One of the classic examples looks like this:
import _ from 'lodash';
instead of:
import debounce from 'lodash/debounce';
That difference may look tiny in isolation, but large applications are built from thousands of tiny decisions exactly like this. And contrary to popular belief, tree shaking is not magic.
Many packages are not fully tree-shakeable. Some dependencies have side effects. Others accidentally pull additional code into shared bundles. Some SDKs initialize globally and remain loaded permanently even when only a tiny feature uses them.
This becomes especially dangerous in long-lived enterprise applications where dependencies accumulate faster than they are audited. That is why strong engineering teams treat new dependencies seriously.
Not because dependencies are bad. But because every dependency becomes part of your runtime cost, bundle size, maintenance burden, security surface and startup performance.
4. Massive Images Destroying Perceived Performance
Everybody knows large images are bad for performance. And yet applications still ship massive background images constantly.
The reason is simple: large images often do not look problematic on developer hardware. On a fast laptop with stable internet, a huge hero image may load almost instantly. But perceived performance changes dramatically on slower devices.
One oversized background image above the fold can completely destroy metrics like Largest Contentful Paint (LCP), especially on mobile networks. I noticed this recently while comparing government websites from different countries. The fastest sites consistently shared similar characteristics:
- minimal visual noise
- simple layouts
- server-side rendering
- limited JavaScript
- aggressively optimized assets
The difference became obvious immediately. Sites focused primarily on delivering information felt dramatically faster because they avoided unnecessary visual weight during startup.

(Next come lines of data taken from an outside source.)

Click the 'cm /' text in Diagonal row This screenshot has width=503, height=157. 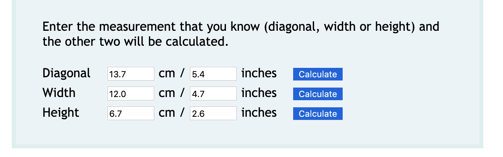click(x=172, y=73)
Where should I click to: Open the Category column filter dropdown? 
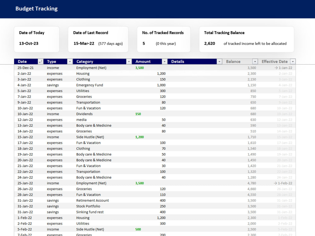[129, 61]
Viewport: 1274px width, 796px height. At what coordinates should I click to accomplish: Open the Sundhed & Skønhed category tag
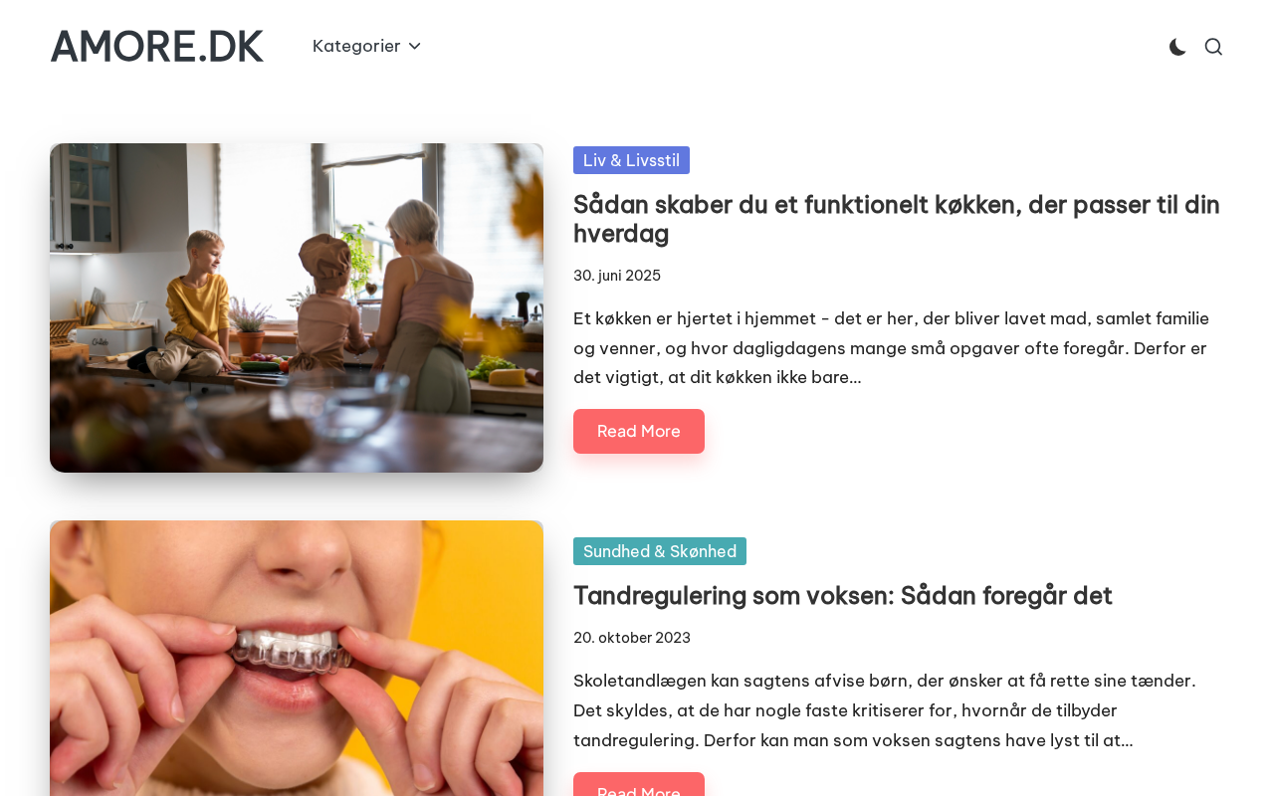[660, 551]
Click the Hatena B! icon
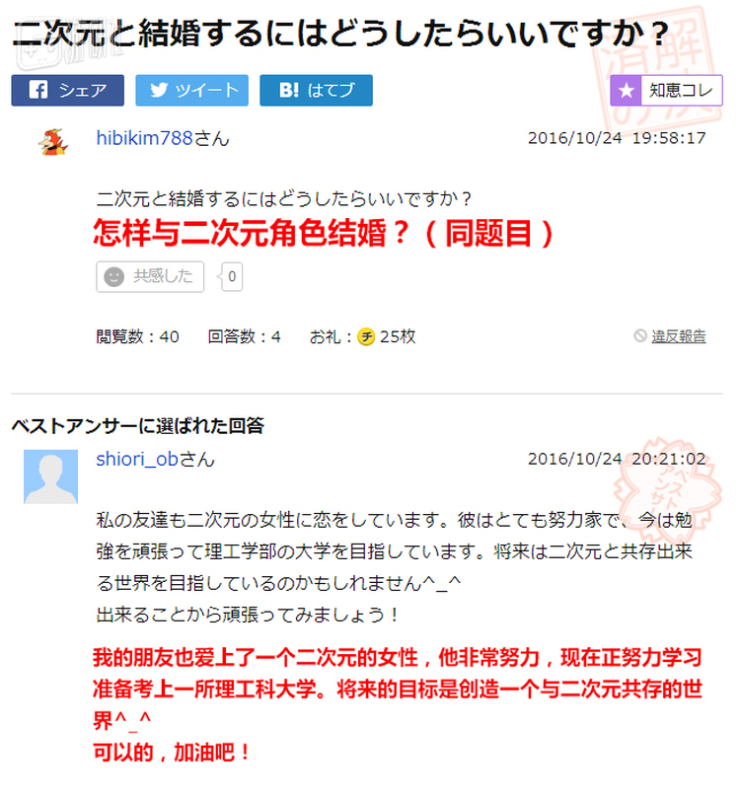Screen dimensions: 740x801 point(289,91)
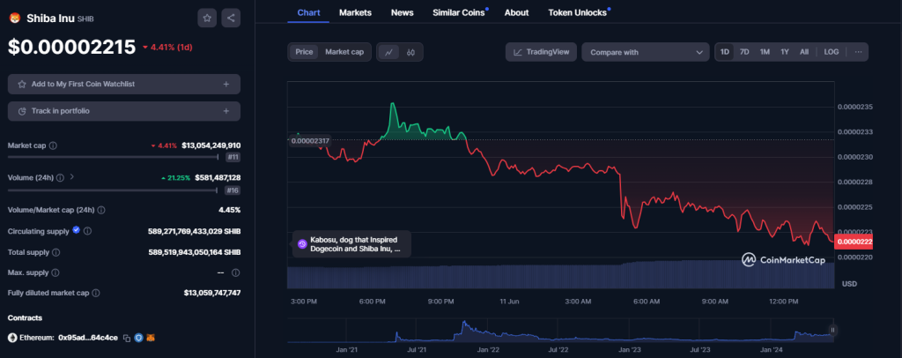Viewport: 902px width, 358px height.
Task: Open the Compare with dropdown
Action: [645, 52]
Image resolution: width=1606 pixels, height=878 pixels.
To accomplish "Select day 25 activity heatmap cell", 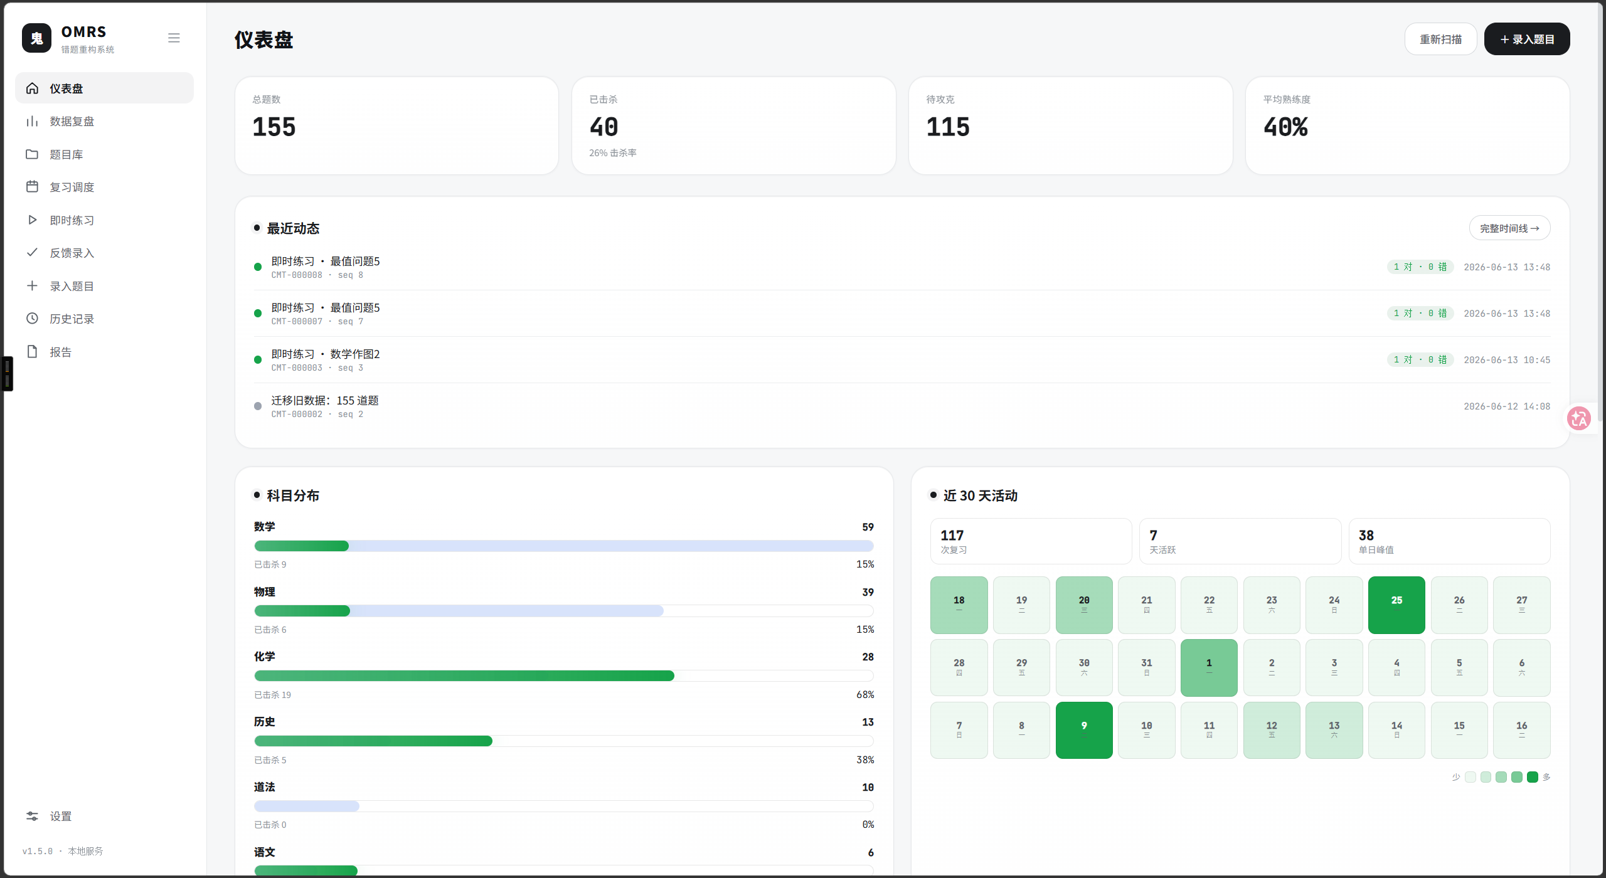I will tap(1396, 605).
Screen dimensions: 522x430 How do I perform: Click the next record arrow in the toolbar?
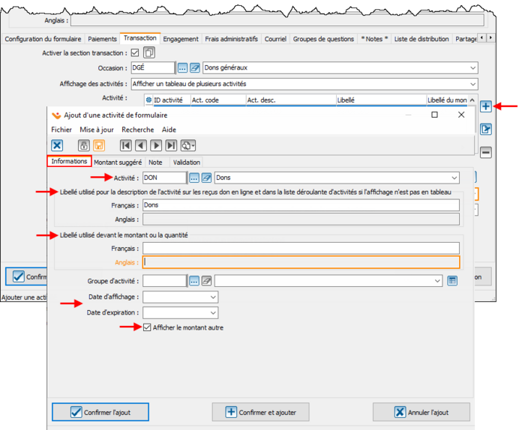coord(156,145)
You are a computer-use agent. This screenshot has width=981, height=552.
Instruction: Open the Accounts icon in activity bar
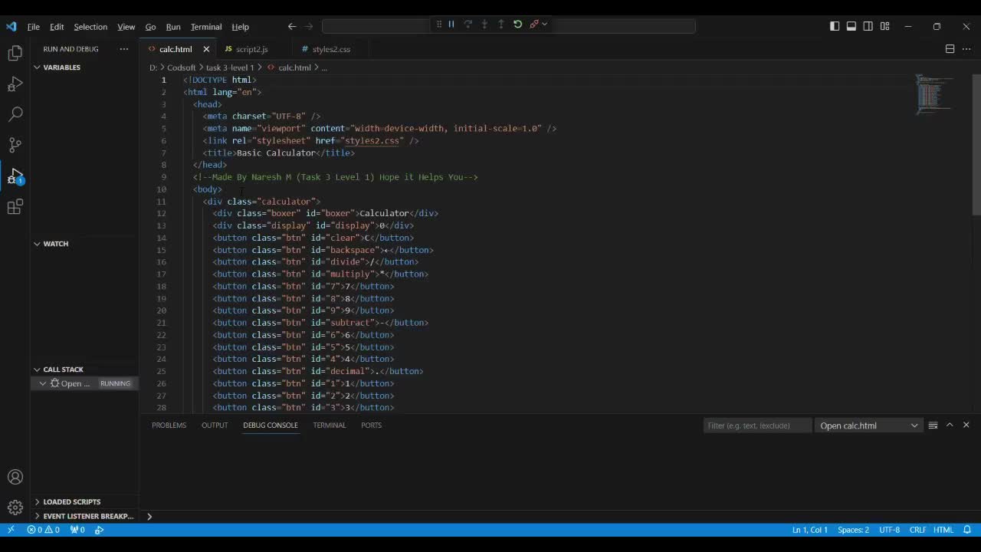(15, 478)
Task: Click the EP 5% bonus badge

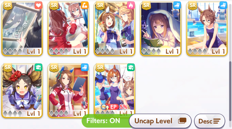Action: pyautogui.click(x=114, y=107)
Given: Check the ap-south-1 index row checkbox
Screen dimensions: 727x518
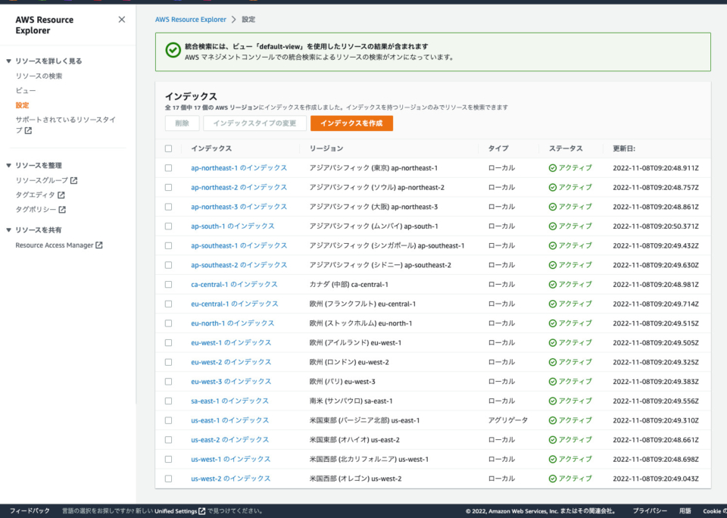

Meanwhile, visually modern sites often loaded huge images, animations, custom fonts and decorative assets before users could meaningfully interact with
the page.
And users absolutely feel that delay.
The tricky part is that large images often survive because they improve screenshots, presentations and stakeholder demos. Nobody notices the performance impact until real users on slower networks start struggling. Fortunately, image optimization has become much easier:
- use AVIF or WebP
- compress aggressively
- lazy load non-critical visuals
- avoid giant hero images above the fold
- preload only critical assets
And honestly, sometimes the best optimization strategy is simply asking:
Do we actually need this image?
Because sometimes the fastest image is no image at all.
Conclusion
Most frontend performance problems are not dramatic engineering failures. They are small decisions that slowly accumulate over time.
- One unnecessary header triggering preflight requests.
- One shared module quietly breaking lazy loading.
- One oversized dependency nobody questioned.
- One background image added because it
looked nicer.
Individually, none of these feel catastrophic. Together, they create applications that feel frustratingly slow especially for users on older hardware or unstable mobile connections. And the scariest part is that almost all of these decisions originally looked completely reasonable when they were introduced.